● TASK ITEM
Make an exact copy of the lines from the one holding "The width and height of the screenshot is (1200, 763)." through the last line of the material, and output nothing else.

● RECORDS FOR THE EXERCISE

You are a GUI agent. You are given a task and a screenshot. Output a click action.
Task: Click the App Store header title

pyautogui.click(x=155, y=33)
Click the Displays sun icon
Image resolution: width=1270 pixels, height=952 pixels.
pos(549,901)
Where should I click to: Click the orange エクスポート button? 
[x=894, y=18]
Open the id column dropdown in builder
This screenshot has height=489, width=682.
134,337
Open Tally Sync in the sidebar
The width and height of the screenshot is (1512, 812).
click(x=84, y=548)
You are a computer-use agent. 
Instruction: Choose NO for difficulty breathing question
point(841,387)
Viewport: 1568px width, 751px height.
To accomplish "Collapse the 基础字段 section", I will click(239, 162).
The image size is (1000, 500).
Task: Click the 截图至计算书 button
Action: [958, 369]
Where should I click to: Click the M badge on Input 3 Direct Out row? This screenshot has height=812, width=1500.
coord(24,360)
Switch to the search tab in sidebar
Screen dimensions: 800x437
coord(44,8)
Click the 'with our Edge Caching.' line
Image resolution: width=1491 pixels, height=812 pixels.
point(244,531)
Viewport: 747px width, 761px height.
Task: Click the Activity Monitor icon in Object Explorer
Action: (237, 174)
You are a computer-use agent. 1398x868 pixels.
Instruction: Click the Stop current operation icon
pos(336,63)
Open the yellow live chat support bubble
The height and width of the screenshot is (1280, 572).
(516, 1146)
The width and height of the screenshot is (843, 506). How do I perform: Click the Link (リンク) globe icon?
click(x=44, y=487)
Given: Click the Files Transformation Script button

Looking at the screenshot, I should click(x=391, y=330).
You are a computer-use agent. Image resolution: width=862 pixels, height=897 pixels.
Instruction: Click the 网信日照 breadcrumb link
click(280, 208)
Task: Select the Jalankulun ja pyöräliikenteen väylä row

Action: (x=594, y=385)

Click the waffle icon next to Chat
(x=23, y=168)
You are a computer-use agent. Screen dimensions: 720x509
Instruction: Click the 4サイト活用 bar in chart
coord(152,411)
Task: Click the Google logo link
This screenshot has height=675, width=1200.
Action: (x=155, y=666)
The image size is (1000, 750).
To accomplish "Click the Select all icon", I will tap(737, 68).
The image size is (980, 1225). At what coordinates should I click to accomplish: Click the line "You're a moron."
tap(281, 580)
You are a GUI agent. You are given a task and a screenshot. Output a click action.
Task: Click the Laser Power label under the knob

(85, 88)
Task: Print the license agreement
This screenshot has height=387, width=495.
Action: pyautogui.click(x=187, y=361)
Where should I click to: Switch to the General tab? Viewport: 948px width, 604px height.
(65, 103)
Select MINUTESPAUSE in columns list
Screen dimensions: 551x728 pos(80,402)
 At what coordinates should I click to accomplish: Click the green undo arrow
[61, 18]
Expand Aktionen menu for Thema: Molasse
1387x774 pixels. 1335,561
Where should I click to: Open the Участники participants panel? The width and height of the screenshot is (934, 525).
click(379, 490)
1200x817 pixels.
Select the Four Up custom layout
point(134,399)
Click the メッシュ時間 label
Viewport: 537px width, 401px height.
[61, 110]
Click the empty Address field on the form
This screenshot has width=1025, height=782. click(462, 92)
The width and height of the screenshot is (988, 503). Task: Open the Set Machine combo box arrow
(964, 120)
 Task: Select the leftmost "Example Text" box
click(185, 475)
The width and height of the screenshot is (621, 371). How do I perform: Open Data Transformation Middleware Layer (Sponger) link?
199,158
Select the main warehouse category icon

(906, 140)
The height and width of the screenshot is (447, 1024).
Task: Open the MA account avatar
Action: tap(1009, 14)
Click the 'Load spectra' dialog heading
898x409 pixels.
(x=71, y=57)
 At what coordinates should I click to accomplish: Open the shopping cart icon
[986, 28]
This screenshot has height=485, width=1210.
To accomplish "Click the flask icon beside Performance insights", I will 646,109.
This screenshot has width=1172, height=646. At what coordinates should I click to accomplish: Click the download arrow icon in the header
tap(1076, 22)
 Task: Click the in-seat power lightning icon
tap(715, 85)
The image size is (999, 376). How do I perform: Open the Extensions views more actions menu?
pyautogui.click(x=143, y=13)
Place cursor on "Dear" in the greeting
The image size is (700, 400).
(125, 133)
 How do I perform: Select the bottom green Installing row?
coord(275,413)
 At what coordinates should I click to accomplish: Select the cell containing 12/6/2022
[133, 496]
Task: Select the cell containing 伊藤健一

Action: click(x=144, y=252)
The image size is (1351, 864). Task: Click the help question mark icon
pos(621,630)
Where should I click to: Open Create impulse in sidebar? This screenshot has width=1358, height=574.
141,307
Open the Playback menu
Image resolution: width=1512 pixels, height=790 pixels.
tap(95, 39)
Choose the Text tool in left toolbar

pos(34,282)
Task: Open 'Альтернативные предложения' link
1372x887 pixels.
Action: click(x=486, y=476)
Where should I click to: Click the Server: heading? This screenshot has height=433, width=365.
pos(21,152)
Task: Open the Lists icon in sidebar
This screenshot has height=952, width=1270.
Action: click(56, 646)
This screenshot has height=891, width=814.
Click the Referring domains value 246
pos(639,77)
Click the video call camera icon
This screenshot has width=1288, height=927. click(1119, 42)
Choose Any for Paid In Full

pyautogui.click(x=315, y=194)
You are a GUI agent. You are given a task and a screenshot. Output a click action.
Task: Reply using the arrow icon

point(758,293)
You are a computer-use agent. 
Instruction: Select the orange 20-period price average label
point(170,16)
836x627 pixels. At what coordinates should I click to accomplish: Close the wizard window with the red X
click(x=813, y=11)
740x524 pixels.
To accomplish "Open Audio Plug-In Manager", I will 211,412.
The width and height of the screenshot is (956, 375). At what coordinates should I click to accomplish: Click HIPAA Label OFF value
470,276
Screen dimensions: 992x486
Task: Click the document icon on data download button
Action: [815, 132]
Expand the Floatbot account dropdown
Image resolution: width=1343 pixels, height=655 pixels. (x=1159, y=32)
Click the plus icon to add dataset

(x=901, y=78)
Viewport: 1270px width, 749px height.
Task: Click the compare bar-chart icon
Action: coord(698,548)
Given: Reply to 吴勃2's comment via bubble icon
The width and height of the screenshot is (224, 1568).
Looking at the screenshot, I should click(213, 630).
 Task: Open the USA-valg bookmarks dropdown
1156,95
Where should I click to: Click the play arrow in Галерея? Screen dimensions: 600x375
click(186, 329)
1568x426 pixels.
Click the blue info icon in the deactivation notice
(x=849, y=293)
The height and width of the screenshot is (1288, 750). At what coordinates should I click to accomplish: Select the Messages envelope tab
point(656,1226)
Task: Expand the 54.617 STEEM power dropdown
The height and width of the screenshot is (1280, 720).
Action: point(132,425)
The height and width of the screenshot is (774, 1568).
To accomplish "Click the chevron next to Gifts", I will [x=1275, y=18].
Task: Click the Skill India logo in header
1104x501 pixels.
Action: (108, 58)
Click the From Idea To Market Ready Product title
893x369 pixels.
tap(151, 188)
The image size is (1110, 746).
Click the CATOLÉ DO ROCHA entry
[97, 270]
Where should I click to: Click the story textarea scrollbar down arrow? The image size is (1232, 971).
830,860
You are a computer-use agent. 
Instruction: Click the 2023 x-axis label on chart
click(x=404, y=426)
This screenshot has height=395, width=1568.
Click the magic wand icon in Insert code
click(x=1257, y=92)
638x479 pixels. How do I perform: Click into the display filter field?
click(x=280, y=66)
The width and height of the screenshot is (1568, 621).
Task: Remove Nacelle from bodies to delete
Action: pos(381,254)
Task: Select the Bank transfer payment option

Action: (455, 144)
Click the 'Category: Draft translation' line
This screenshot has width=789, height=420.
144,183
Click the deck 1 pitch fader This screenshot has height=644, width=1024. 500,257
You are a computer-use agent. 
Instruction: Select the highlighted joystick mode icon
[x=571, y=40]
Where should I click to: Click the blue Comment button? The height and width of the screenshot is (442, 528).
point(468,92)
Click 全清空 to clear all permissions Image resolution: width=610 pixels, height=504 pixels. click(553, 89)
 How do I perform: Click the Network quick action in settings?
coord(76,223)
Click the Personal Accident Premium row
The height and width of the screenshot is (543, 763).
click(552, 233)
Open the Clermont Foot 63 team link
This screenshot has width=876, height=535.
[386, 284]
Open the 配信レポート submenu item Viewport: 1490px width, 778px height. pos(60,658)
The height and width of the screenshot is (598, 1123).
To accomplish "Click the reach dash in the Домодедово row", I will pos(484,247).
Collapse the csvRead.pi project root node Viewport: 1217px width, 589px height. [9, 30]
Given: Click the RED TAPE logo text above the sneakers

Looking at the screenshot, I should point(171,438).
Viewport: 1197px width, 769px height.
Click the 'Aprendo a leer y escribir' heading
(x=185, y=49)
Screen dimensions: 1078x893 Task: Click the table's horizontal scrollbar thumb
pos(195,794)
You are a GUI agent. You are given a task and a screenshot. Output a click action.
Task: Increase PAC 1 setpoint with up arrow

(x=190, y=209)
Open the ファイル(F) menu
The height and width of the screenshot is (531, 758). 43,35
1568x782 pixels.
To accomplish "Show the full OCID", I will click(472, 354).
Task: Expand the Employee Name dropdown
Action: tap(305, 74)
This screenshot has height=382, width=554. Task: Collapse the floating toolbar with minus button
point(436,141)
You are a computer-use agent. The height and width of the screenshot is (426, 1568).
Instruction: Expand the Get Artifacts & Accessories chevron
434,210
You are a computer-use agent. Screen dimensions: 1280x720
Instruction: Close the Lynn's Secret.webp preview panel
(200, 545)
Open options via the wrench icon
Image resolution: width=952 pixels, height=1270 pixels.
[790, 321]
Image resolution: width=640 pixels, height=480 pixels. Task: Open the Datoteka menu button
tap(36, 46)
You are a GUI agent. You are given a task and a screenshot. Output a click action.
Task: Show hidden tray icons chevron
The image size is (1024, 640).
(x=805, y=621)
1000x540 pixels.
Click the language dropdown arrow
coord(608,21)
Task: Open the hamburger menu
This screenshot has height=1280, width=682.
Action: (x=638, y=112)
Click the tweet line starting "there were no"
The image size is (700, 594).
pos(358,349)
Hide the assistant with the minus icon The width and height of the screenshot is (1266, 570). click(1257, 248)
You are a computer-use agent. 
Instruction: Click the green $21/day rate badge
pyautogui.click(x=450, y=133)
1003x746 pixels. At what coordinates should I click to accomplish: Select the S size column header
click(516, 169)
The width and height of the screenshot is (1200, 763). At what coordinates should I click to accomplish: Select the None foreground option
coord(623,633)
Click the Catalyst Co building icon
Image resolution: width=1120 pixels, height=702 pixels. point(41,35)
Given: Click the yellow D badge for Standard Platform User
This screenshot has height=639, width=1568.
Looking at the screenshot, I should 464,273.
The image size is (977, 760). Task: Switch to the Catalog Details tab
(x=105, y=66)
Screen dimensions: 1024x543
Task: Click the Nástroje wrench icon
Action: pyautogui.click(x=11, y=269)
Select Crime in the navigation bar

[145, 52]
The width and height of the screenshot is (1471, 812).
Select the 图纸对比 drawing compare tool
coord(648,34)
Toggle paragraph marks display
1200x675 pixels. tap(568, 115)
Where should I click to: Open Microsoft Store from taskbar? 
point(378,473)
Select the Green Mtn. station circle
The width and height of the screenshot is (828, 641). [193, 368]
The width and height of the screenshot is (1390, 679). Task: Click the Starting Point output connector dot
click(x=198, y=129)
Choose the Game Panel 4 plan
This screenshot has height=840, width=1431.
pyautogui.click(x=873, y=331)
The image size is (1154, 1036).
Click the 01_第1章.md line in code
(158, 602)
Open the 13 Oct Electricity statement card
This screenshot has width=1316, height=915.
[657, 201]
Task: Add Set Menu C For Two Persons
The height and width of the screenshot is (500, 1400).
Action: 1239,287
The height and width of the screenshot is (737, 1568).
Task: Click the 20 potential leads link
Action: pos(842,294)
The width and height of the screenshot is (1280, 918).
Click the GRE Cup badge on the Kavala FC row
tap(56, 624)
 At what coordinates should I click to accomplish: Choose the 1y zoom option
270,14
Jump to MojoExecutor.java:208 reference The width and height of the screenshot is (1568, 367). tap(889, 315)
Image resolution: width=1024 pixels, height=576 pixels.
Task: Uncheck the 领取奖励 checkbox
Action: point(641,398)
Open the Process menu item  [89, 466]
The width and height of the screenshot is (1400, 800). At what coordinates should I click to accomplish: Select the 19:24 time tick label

● ANSWER TO THIS EXERCISE
The width and height of the screenshot is (1200, 763). At what coordinates should I click to accomplish: Select the None foreground option
coord(623,633)
Click the Catalyst Co building icon
Image resolution: width=1120 pixels, height=702 pixels. point(41,35)
Given: Click the yellow D badge for Standard Platform User
This screenshot has height=639, width=1568.
Looking at the screenshot, I should 464,273.
The image size is (977, 760). Task: Switch to the Catalog Details tab
(x=105, y=66)
Screen dimensions: 1024x543
Task: Click the Nástroje wrench icon
Action: pyautogui.click(x=11, y=269)
Select Crime in the navigation bar

[145, 52]
The width and height of the screenshot is (1471, 812).
Select the 图纸对比 drawing compare tool
coord(648,34)
Toggle paragraph marks display
1200x675 pixels. tap(568, 115)
Where should I click to: Open Microsoft Store from taskbar? 
point(378,473)
Select the Green Mtn. station circle
The width and height of the screenshot is (828, 641). [193, 368]
The width and height of the screenshot is (1390, 679). Task: Click the Starting Point output connector dot
click(x=198, y=129)
Choose the Game Panel 4 plan
This screenshot has height=840, width=1431.
pyautogui.click(x=873, y=331)
The image size is (1154, 1036).
Click the 01_第1章.md line in code
(158, 602)
Open the 13 Oct Electricity statement card
This screenshot has width=1316, height=915.
[657, 201]
Task: Add Set Menu C For Two Persons
The height and width of the screenshot is (500, 1400).
Action: 1239,287
The height and width of the screenshot is (737, 1568).
Task: Click the 20 potential leads link
Action: pos(842,294)
The width and height of the screenshot is (1280, 918).
Click the GRE Cup badge on the Kavala FC row
tap(56, 624)
 At what coordinates should I click to accomplish: Choose the 1y zoom option
270,14
Jump to MojoExecutor.java:208 reference The width and height of the screenshot is (1568, 367). tap(889, 315)
Image resolution: width=1024 pixels, height=576 pixels.
Task: Uncheck the 领取奖励 checkbox
Action: point(641,398)
Open the Process menu item  [89, 466]
The width and height of the screenshot is (1400, 800). At what coordinates should I click to accomplish: Select the 19:24 time tick label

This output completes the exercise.